Directions for this task:
Retype, word for word, each line between the lines holding "Task: Click the gaben@valvesoftware.com" and "Given: Click the refresh icon in top bar", inclusive, and leave the rest of the data alone.

(Collected data entries)
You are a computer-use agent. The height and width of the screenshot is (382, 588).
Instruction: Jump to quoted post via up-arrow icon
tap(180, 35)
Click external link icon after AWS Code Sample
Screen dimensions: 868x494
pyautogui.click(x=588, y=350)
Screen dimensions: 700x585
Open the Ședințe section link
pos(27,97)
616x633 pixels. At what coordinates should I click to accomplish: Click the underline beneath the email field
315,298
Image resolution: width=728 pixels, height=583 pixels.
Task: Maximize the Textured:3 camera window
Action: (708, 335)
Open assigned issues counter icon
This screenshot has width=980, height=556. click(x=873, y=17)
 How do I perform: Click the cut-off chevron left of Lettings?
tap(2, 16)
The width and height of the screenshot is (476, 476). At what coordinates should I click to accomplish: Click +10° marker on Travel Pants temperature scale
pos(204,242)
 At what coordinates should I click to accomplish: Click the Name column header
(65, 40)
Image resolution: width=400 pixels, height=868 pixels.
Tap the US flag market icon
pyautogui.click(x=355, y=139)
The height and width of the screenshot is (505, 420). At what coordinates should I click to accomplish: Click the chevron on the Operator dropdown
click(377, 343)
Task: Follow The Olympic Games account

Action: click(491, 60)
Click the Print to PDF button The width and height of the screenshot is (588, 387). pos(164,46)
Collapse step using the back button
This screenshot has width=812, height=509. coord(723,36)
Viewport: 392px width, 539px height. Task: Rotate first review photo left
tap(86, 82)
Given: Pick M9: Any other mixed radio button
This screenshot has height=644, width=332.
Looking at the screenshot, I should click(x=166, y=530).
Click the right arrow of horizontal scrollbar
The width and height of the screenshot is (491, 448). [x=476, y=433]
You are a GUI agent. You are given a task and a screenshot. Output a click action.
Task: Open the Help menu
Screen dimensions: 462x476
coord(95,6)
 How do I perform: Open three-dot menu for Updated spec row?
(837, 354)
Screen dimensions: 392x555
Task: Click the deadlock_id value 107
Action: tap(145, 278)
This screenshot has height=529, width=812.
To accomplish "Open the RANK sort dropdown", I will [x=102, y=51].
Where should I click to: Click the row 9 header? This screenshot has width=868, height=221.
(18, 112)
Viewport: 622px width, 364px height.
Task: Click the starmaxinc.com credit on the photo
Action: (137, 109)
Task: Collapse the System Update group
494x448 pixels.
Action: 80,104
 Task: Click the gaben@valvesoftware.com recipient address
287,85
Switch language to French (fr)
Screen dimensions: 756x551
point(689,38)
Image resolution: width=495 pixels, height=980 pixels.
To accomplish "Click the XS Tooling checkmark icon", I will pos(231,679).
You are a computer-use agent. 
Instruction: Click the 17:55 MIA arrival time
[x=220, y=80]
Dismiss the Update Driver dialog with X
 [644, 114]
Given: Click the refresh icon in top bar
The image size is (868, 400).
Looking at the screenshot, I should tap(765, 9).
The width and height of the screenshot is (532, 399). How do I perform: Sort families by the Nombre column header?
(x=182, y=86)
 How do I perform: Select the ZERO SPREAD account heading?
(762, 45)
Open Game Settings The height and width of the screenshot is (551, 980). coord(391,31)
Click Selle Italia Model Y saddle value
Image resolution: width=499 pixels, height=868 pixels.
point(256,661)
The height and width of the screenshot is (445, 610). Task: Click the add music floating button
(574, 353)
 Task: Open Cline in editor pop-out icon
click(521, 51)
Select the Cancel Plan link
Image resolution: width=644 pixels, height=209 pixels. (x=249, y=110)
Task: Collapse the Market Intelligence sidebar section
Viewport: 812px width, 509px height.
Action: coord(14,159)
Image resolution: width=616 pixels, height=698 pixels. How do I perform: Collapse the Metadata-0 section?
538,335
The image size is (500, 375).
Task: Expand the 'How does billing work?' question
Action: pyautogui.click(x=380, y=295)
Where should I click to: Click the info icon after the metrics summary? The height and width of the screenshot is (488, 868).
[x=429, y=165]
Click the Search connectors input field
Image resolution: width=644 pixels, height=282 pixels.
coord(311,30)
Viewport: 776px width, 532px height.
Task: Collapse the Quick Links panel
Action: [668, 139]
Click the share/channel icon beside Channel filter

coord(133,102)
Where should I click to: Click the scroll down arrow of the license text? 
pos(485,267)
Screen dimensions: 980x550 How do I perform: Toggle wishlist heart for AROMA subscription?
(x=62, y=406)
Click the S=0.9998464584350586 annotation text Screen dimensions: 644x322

Answer section:
 Task: Click the gaben@valvesoftware.com recipient address
287,85
Switch language to French (fr)
Screen dimensions: 756x551
point(689,38)
Image resolution: width=495 pixels, height=980 pixels.
To accomplish "Click the XS Tooling checkmark icon", I will pos(231,679).
You are a computer-use agent. 
Instruction: Click the 17:55 MIA arrival time
[x=220, y=80]
Dismiss the Update Driver dialog with X
 [644, 114]
Given: Click the refresh icon in top bar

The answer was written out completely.